# Need a solar expert!!



## CrawDaddy (Aug 10, 2014)

I need some help with designing a solar energy system. I need someone who knows his or her stuff on the matter and willing to point me in the right direction. I have tried several forums but they always fall into a conversation about power consumption conservation and never address what I really want to know because they don't understand that that I want a system that can support certain amount of activity in a SHTF and has nothing to do with my current monthly average. Please help!


----------



## cowboyhermit (Nov 10, 2012)

There are books and companies that deal with this sort of thing. There are existing threads on this forum of example systems. Been busy myself lately so no guarantees but ask your questions and see how it goes, many here have knowledge of alternative energy systems of varying sizes.


----------



## CrawDaddy (Aug 10, 2014)

Alright I'll give it a shot, here is what I want to do. I want to build a portable box built on a trailer that contains a charging regulator batteries and converter. I want enough solar panels to run about 800Kwh per month to start out with but want to be able to add solar panels over time to accommodate campers probably to a maximum 2000-2500 kWh per month. 

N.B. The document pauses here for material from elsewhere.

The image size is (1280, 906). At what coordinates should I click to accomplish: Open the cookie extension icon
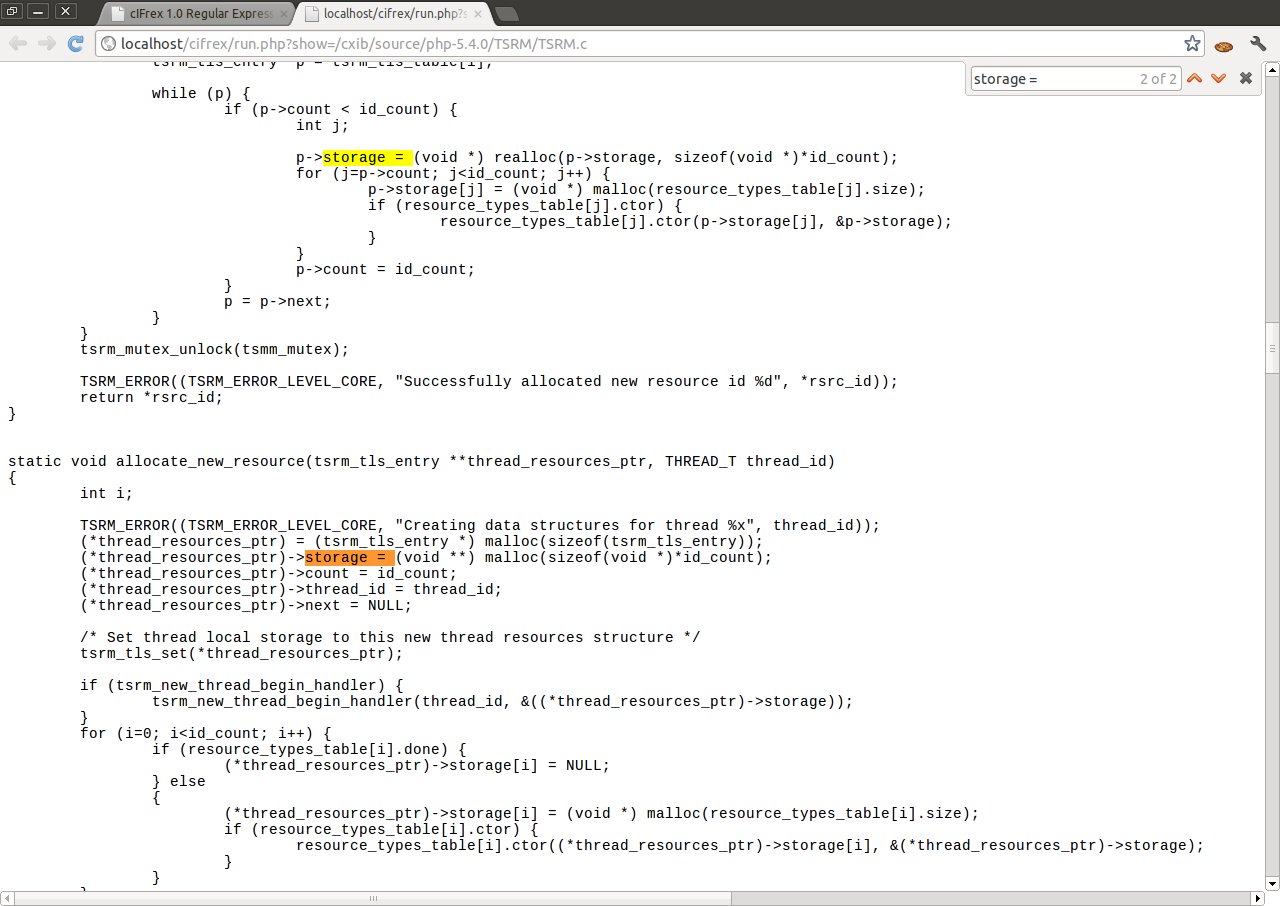(1223, 45)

How many solar panels and batteries for 800 kWh to start out with and big enough charge controller and converter to accommodate the expansion?

I also would like a recommendation of a company that would be best buy for your money.


----------



## CrawDaddy (Aug 10, 2014)

What I want to do is run some things in my house on it but we have a family camp where we have several campers as a bug out location and I would like to be able to unhook it from my house pack up the panels hook to the trailer and pull it to the camp and tie it to a box that powers the campers. I will let them buy panels that they can bring and they want have to bring anything else but the panels.


----------



## cowboyhermit (Nov 10, 2012)

Ok, so that is actually a pretty big system you are looking at.

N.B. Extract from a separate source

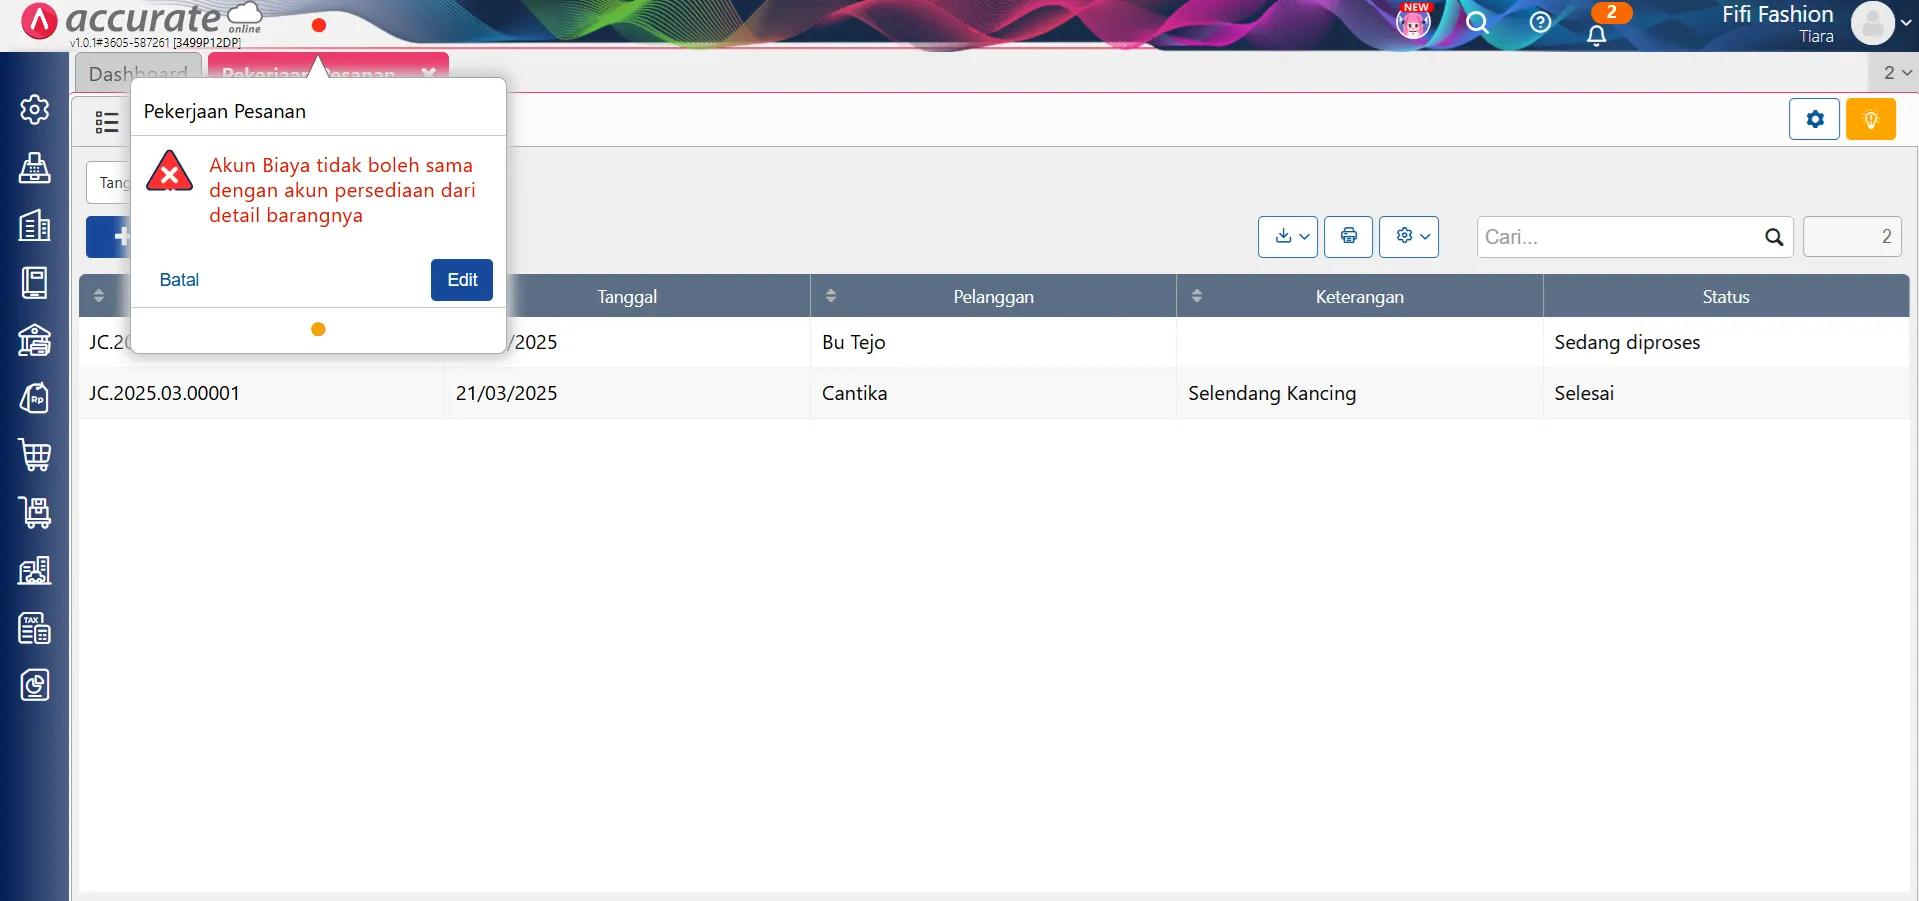Image resolution: width=1919 pixels, height=901 pixels.
Task: Open the bank and cash sidebar module
Action: tap(35, 340)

First start with the energy production. 800kWh/month = 26kWh/day so, for context that is equivalent to a small inverter generator running with a good load 24/7, not a small amount of electricity by any means. 

Anyways, to generate 26 000 watts per day on average you will need to figure out the average hours of peak sun equivalent in your location. A modest estimate of 8hrs would require about 3250W of panels, this is without losses which can be minimized or not depending on many factors such as when power is consumed. I will break up my response...


----------



## cowboyhermit (Nov 10, 2012)

Oops, almost forgot to finish this.
I will say again, these figures don't account for losses and are very approximate, if you need exact numbers it will take more details, I also wouldn't trust myself to balance my chequebook atm so there's that too.

Battery bank sizing is an even more situation specific problem. About the minimum reasonable size of bank would be a full day of solar capacity. 26kwh @ 12V = 2166 Ah of battery storage. Simply divide that by the storage capacity per battery for a 12V, twice as much will be required if they are 6V. Somewhere around 20 typical batteries 

Now, if solar is the only power source and you need a relatively consistent amount of power, you will likely want more storage than that. It really depends on how consistent the weather is, how able one is to adjust power draw, etc;

As for sizing of other components, a system that large will require very large components and/or components running in parallel. Sizing them is relatively simple, simply determine max amperage/wattage and go from there.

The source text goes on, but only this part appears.